Melanoma is a cancer with good prognosis at early stages. The 10-year metastasis free survival rate is 91.8–99.5%24. Therefore, in the long-term follow-up process, there may be deaths due to other causes, such as heart disease, nervous system disease, leukemia, etc. In our study, 69.5% of upper limb melanoma patients died due to other reasons. When predicting the death risk of upper limb melanoma, these competing influencing outcomes should be considered. This study explored disease mortality based on traditional survival analysis and competing risk model for different end points. The results showed that the mortality estimated by traditional survival analysis was higher than that of the competing risk model. At the same time, in the competing risk model, the mortality caused by other reasons was higher than the specific mortality. Therefore, in this study, the traditional survival analysis may have overestimated the mortality of melanoma in the upper limbs due to the deletion of outcome variables. This is consistent with the results of other diseases that used different analysis methods to estimate mortality5,25. Therefore, when using the competing risk model to predict the mortality risk of melanoma in upper limbs, this study obtained good evaluation efficacy.

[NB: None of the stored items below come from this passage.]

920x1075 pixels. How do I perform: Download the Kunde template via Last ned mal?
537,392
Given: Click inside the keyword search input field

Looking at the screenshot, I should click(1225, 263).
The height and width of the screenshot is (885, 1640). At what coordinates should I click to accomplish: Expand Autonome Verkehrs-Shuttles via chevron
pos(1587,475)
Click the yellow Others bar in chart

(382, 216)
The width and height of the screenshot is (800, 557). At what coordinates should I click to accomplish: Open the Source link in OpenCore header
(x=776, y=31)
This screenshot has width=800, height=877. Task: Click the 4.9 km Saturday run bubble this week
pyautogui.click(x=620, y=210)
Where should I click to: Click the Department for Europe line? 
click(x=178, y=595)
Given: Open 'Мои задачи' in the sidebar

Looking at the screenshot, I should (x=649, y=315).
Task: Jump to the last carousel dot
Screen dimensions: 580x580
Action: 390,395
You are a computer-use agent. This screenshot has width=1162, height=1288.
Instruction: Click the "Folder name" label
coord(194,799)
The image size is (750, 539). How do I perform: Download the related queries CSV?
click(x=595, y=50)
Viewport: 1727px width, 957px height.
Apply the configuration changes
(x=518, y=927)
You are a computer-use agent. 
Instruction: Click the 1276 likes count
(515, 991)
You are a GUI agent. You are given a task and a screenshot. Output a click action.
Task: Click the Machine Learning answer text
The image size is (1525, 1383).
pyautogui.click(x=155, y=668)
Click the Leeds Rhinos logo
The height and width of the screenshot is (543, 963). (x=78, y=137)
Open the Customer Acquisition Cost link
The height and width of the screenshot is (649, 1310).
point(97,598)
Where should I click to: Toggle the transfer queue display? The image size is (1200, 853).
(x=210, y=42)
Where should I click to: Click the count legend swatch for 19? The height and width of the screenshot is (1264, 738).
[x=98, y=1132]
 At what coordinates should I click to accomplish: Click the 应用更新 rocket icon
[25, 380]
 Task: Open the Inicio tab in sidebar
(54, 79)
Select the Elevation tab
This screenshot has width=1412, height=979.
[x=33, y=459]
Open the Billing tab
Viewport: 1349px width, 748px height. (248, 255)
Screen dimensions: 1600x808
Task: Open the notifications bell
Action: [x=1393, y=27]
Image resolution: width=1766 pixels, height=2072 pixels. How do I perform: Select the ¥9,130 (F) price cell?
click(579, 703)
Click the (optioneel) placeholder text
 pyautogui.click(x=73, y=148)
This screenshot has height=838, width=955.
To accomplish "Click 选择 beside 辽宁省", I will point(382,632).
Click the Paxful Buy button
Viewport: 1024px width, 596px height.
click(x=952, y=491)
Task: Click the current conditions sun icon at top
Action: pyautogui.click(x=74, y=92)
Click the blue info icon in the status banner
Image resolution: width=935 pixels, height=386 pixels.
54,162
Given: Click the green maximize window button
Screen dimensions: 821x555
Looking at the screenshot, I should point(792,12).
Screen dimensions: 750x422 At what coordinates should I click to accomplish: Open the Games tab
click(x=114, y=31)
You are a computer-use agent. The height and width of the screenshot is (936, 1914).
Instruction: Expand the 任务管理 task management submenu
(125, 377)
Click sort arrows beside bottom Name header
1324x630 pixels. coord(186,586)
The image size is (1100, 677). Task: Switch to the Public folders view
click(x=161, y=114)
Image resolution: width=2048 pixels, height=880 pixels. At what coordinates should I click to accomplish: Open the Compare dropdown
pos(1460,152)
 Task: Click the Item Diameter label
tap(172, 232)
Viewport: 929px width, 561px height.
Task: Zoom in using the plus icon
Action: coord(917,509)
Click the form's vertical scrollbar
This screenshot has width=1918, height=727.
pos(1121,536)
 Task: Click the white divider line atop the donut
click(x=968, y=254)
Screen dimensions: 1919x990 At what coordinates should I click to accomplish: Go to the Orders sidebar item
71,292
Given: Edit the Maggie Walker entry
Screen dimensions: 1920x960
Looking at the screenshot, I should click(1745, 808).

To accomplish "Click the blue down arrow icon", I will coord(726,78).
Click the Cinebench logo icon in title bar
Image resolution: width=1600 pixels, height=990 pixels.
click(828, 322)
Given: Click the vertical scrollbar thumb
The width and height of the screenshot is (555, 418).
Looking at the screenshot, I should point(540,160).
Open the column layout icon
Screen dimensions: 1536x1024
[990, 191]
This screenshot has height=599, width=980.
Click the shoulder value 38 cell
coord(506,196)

The nomogram of upper limb melanoma specific death developed in this study has good predictive effect. Compared with the traditional survival analysis and prediction tools, it also has better predictability. However, as this study was based on one same database for data validation, it did not use real clinical external data for prospective validation. This kind of studies will continue to be completed in follow-up work.

Conclusion

Under the circumstance that competing events accounted for a large proportion, competing risk model seems to be a more reasonable tool for studying diseases’ specific death. The risk prediction nomogram constructed in this study, based on this method, had better accuracy and good prediction capacity for predicting the specific death risk of melanoma in upper limbs. This model can provide a reference basis for melanoma risk stratification, and can also help to formulate prognostic treatment strategies and follow-up strategies conducive to survival.